THE TASK: Excluding pictures, retype the line with "Task: Click the toggl.com URL address field" and each line that follows it to the end of the data below, word for word.

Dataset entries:
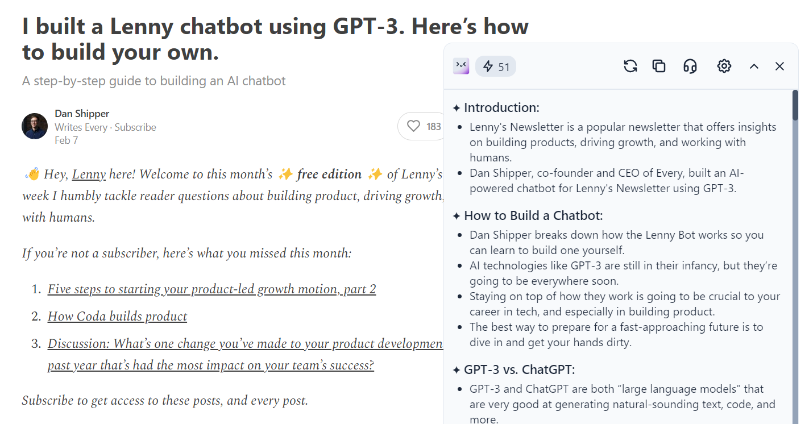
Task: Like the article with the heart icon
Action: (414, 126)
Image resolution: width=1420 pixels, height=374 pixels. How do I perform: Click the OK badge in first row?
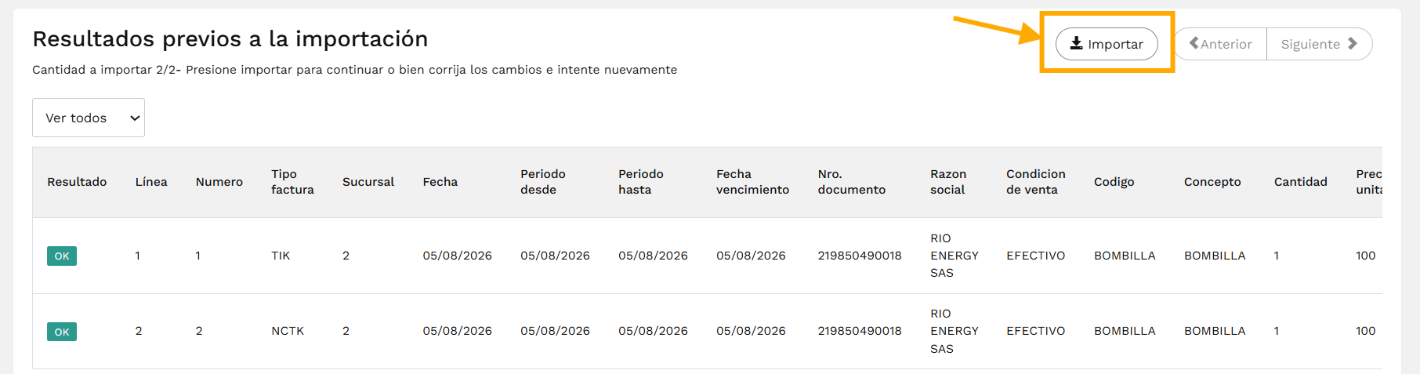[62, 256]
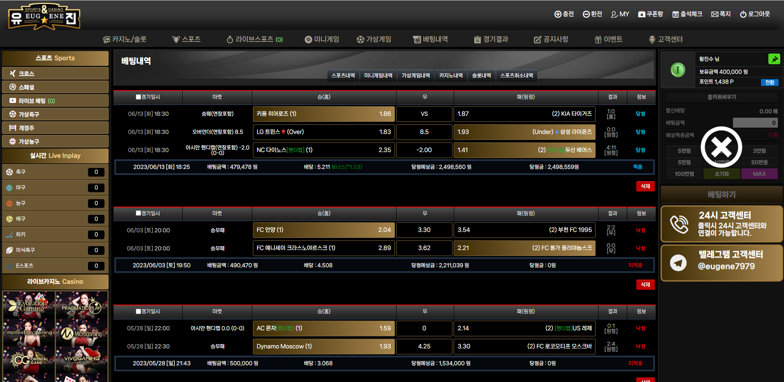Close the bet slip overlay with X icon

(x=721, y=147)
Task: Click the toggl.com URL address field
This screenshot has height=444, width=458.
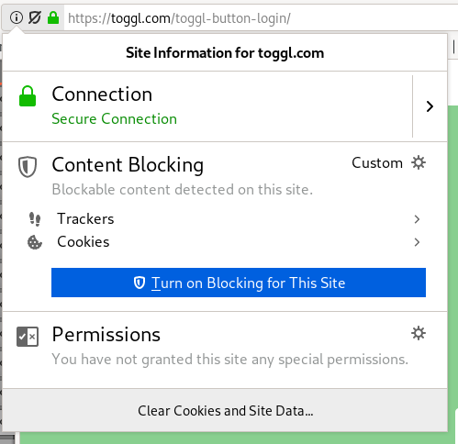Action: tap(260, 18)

REPLY:
Task: Click the toggl.com URL address field
This screenshot has height=444, width=458.
Action: tap(260, 18)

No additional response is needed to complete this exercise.